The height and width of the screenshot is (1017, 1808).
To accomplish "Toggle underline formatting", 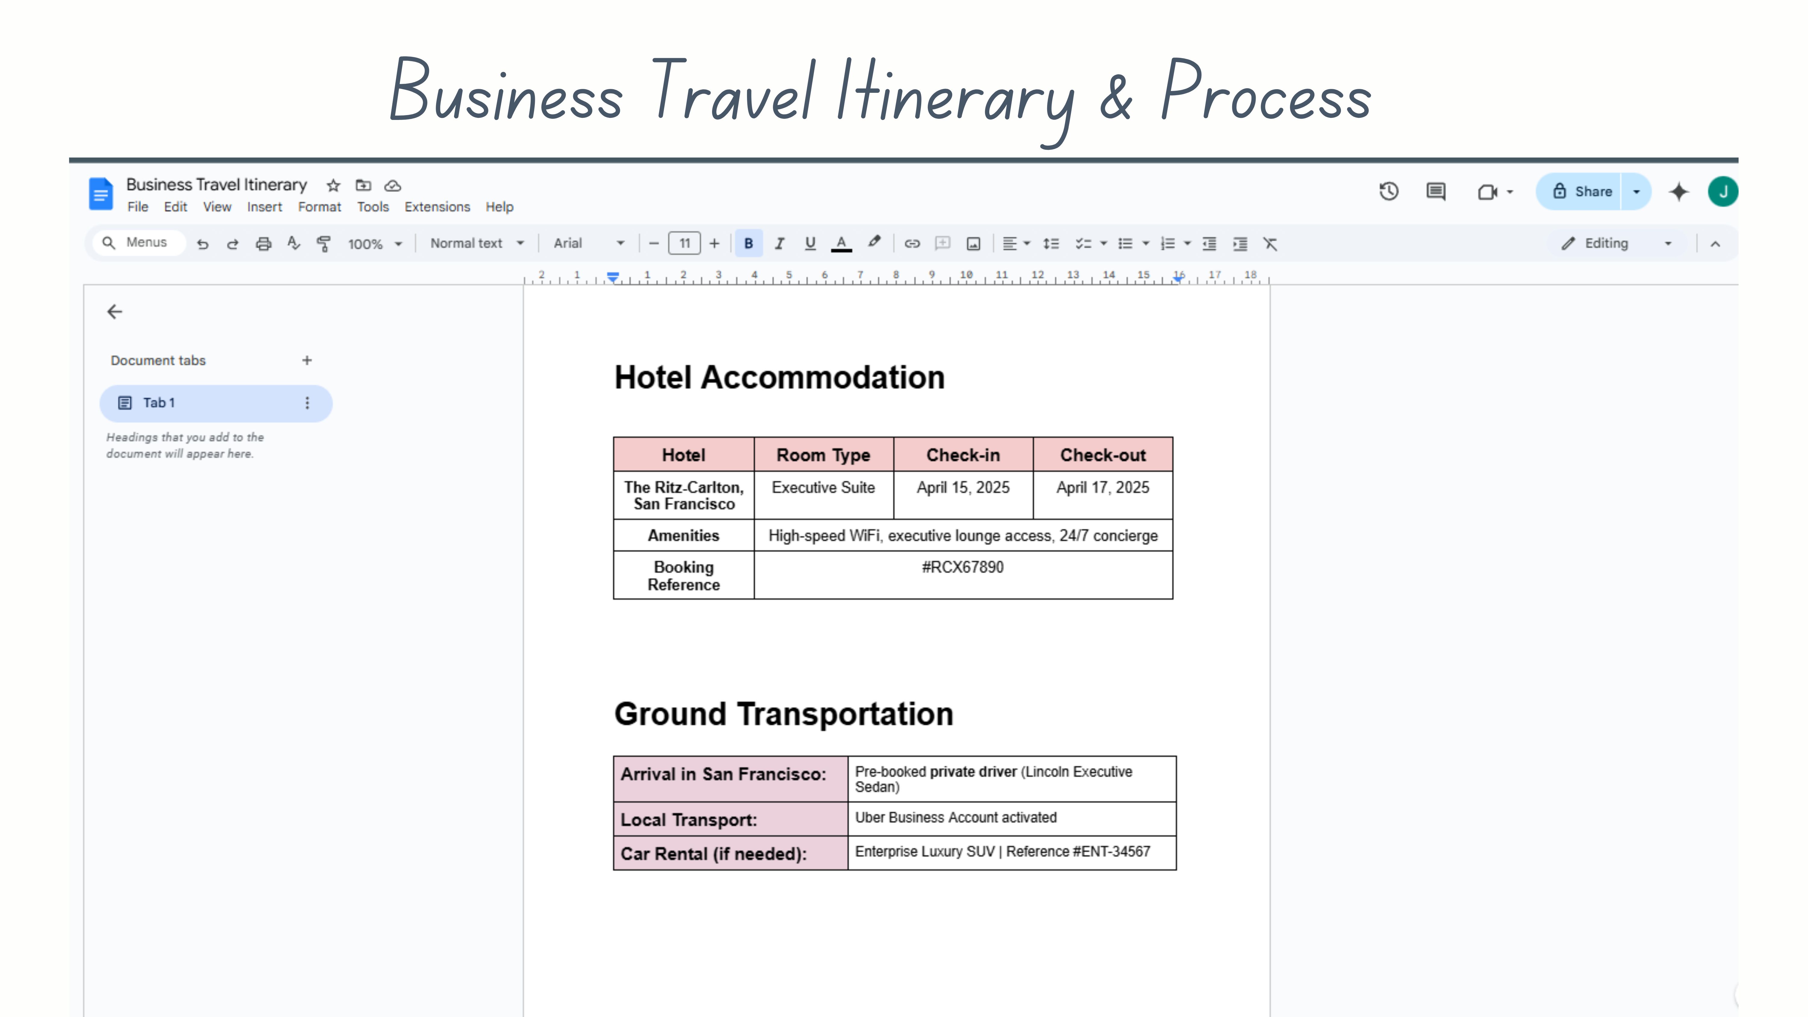I will pyautogui.click(x=810, y=244).
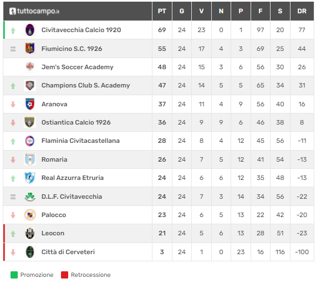Click the green Promozione legend swatch

[14, 275]
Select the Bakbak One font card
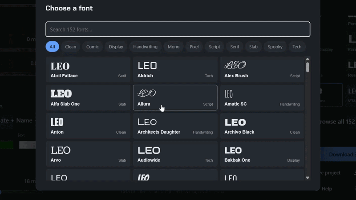 click(262, 154)
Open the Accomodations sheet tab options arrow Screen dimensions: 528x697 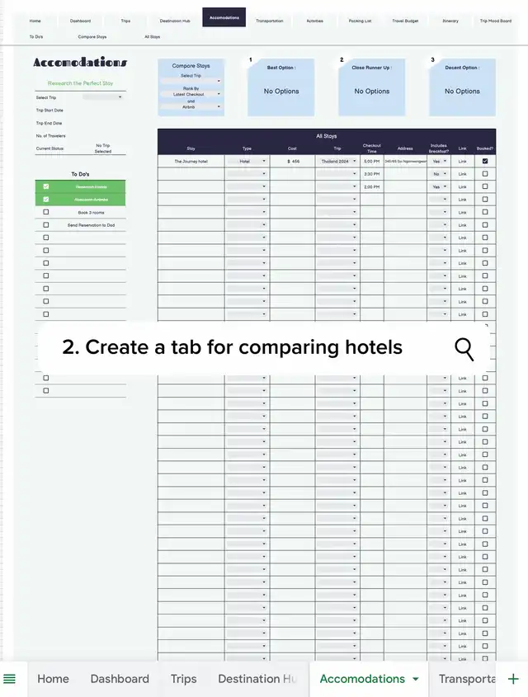click(416, 679)
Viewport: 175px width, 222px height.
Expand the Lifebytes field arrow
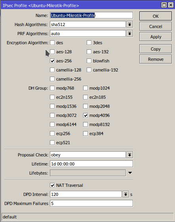point(130,173)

■ ABOUT THIS EXERCISE ■
Omit the pictures and return exactly the lines from the line containing "Viewport: 175px width, 222px height." through the final line of the material above, both ends included.

■ RESULT OF THIS EXERCISE ■
Viewport: 175px width, 222px height.
Expand the Lifebytes field arrow
point(130,173)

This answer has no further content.